I got a Facebook message this morning from a resourceful GTA who wanted to know how much trouble he would be in if the site was still down at deadline. I answered that no one will blame him and to have some iced tea, watch sports, write a short story, and check the site periodically. After I messaged him back, I changed my Facebook status to “Lanette thinks that MIssouri State GTAs who can't turn in their grades should chill and try later. You have paper if the site's not back up by Monday's deadline.” I really think it will be up sometime today, but wanted to give them some idea that they weren’t the only people in the world who noticed.

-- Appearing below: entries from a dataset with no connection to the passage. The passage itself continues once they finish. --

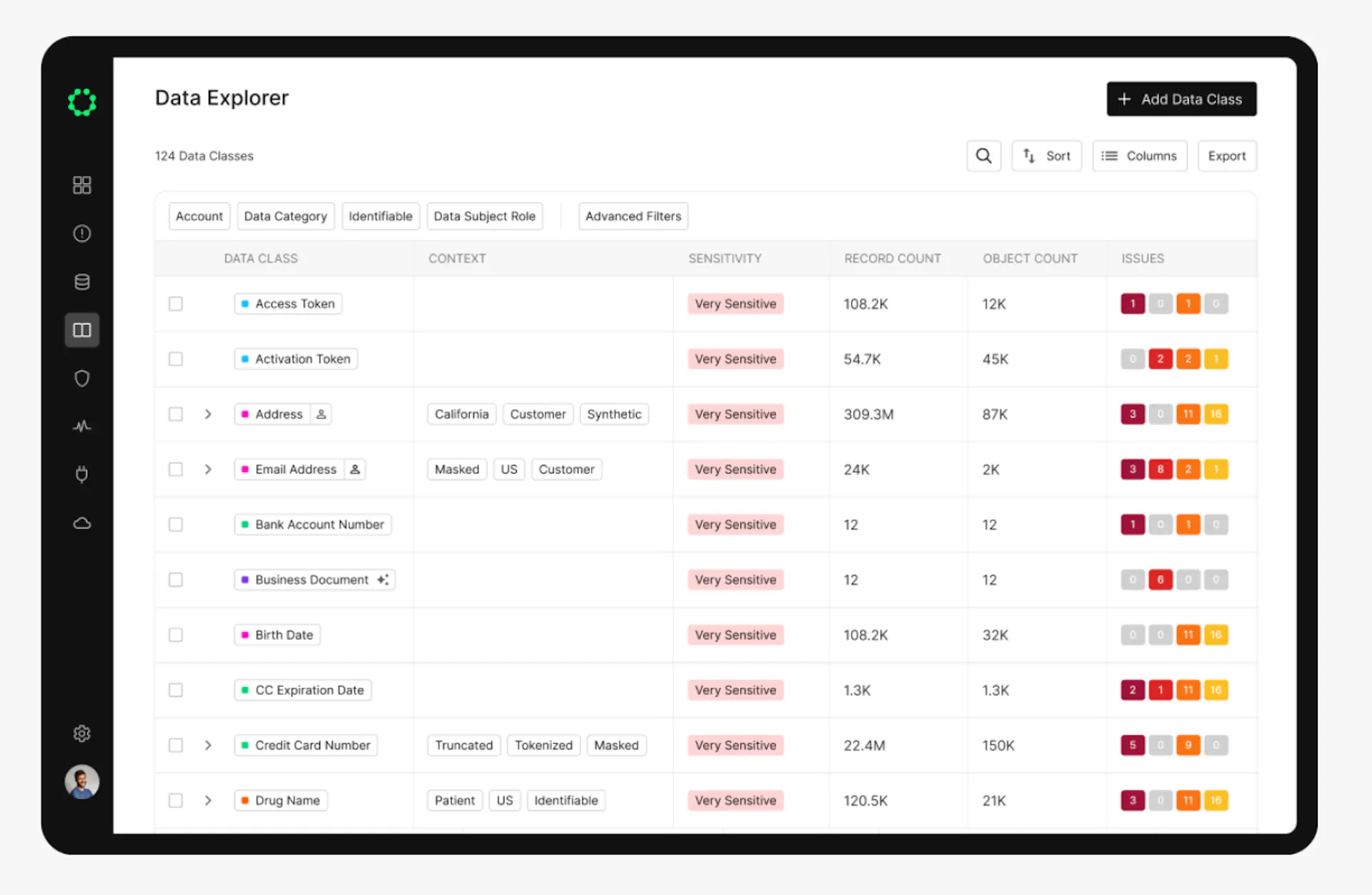Click the Export button
Screen dimensions: 1372x895
click(x=1227, y=156)
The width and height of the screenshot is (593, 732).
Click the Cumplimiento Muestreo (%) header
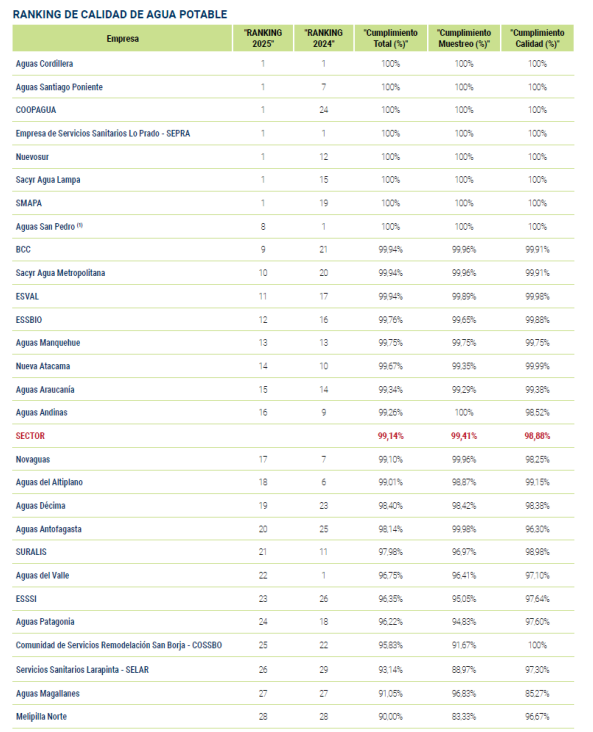tap(464, 38)
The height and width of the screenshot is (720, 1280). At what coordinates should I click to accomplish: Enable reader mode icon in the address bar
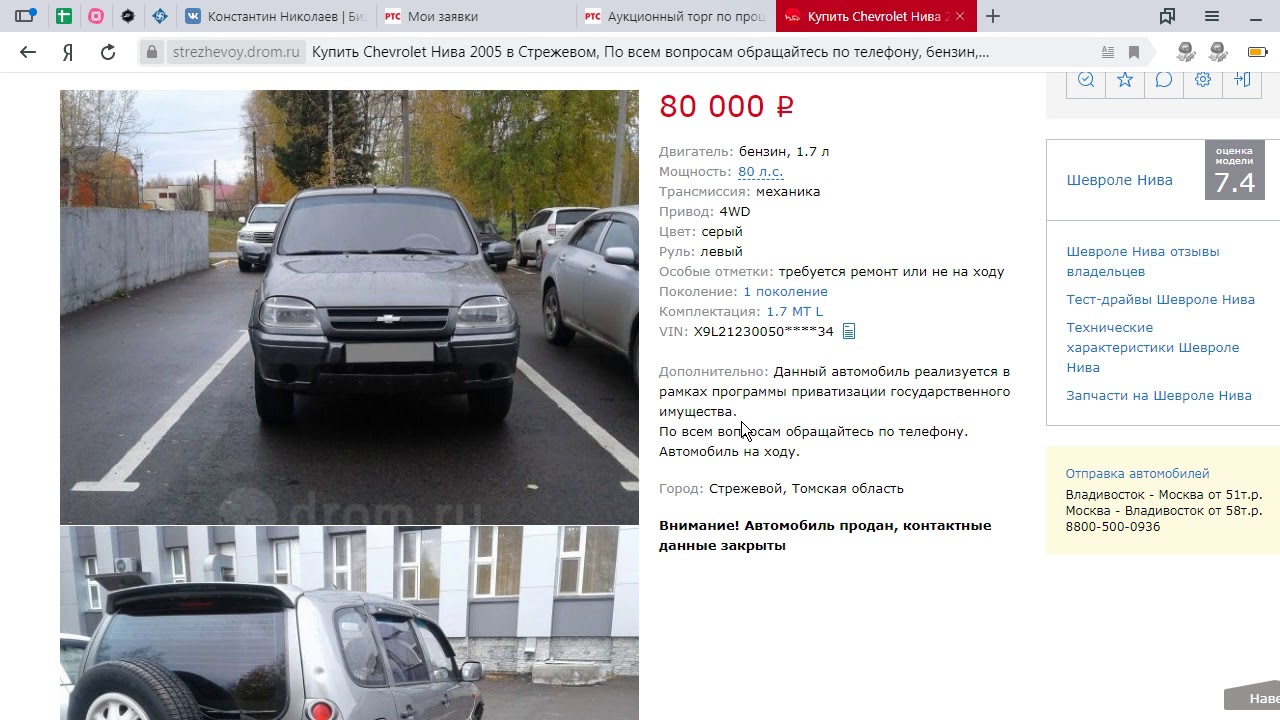pos(1107,52)
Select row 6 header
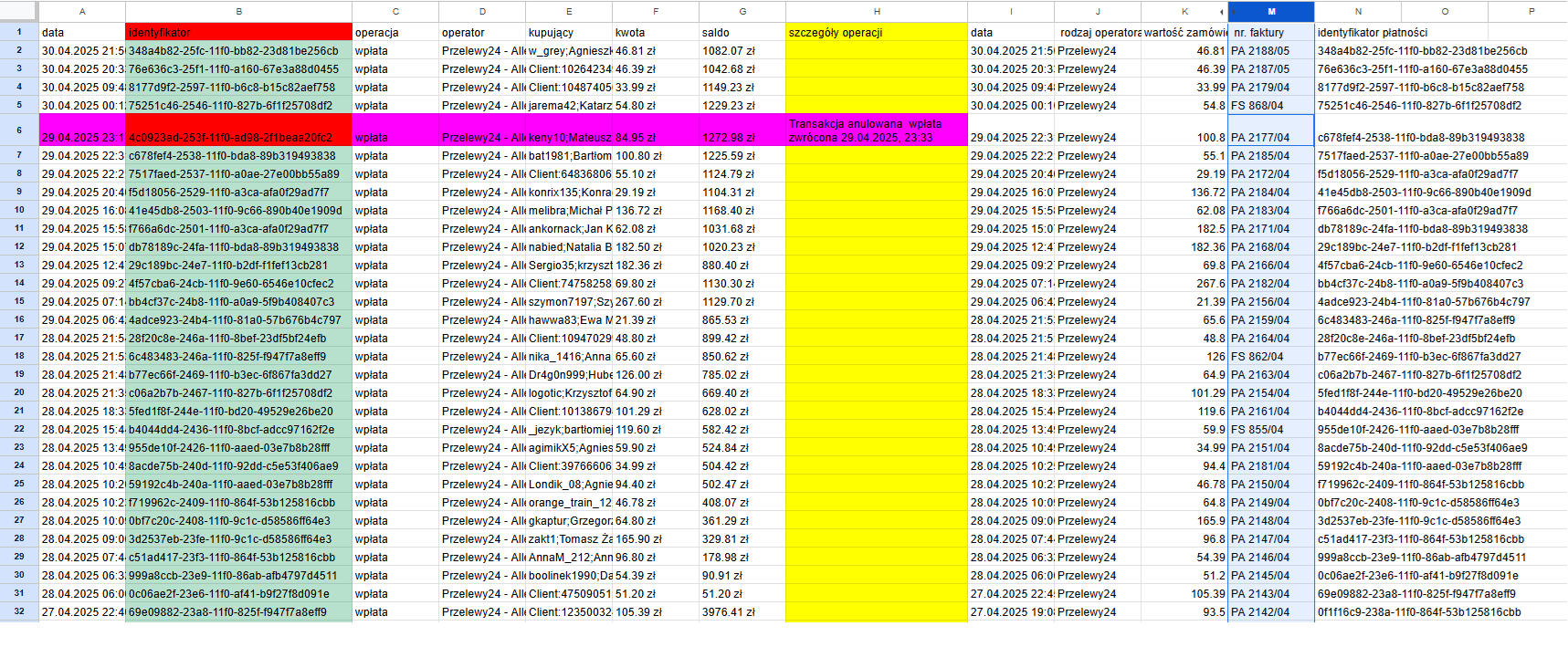1568x647 pixels. [18, 130]
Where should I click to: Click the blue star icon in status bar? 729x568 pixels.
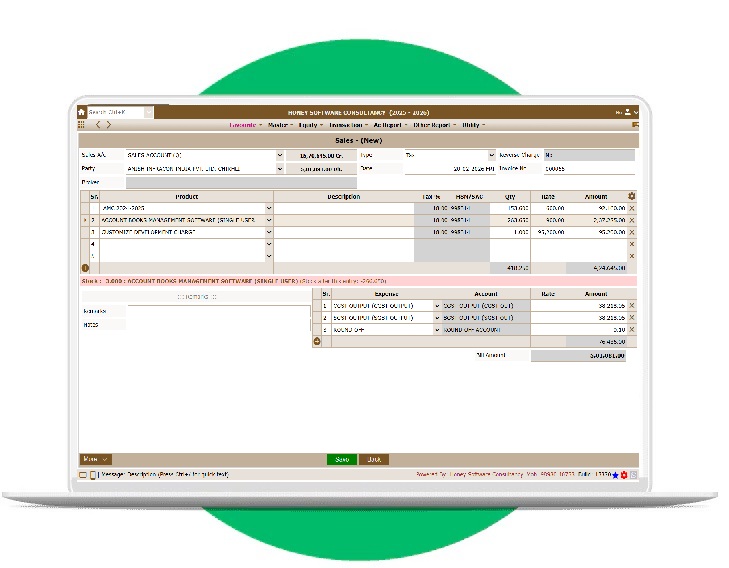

This is an example of why Web 2.0 is not just for entertainment. When there are multiple channels of communication that all sorts of people can access, having one method drop out is less of a tragedy. My university, like most, sees a locked-down system as more secure and thus better. It encourages faculty, staff, and students to use Bearmail as their primary if not only mode of official communication. I agree that I want my university email to be secure, but think that having email as the only official information-giver is short-sighted and assumes top-down communication--you know, those emails that say don’t reply to this address. Well, sometimes people need to reply. Communication that assumes multiple entry points and more than one speaker gives the duplication that is needed to ensure a message gets through and gets through quickly.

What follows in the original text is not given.